Abstract

e21684 Background: Previous studies have demonstrated that bone, brain and liver metastases are poor prognosis factors of immune checkpoint inhibitors (ICIs) therapy in patients with non-small-cell lung cancer (NSCLC). This study aims to compare the efficacy of ICIs with conventional therapy in NSCLC patients with bone, brain or liver metastases. Methods: MEDLINE, Embase and CENTRAL were searched for prospective studies comparing ICIs with conventional therapy in NSCLC patients with bone, brain or liver metastases. Quality assessment was performed using the Newcastle-Ottawa Scale.

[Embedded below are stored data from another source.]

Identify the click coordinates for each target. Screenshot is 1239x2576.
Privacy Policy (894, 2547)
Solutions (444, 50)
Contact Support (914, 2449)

The pooled hazard ratio (HR) of overall survival (OS) and progression-free survival (PFS) among included studies was analyzed using the random-effects model. Results: From 1,195 relevant articles, eight studies with high methodological quality consisting of 988 patients were included in the analysis. ICIs significantly improved OS for patients with brain metastases (HR = 0.57; 95%CI: 0.37-0.86; P = 0.007). Among patients with liver metastases, OS (HR = 0.72; 95%CI: 0.57-0.91; P = 0.006) and PFS (HR = 0.72; 95%CI: 0.49-0.87; P = 0.004) improvement was observed in the ICI treatment arm. No available study with bone metastases information was identified. Subgroup analysis revealed that PD-1 inhibitors could benefit patients on OS and PFS regardless of metastatic sites. Sensitivity analysis indicated good stability of this analysis. No obvious heterogeneity or publication bias was detected. Conclusions: ICIs could significantly improve OS in patients with brain metastases and both OS and PFS in patients with liver metastases. Although brain and liver metastases are generally regarded as poor prognostic factors for immunotherapy, this study still indicates ICIs are effective therapeutic options for NSCLC patients with these metastatic sites.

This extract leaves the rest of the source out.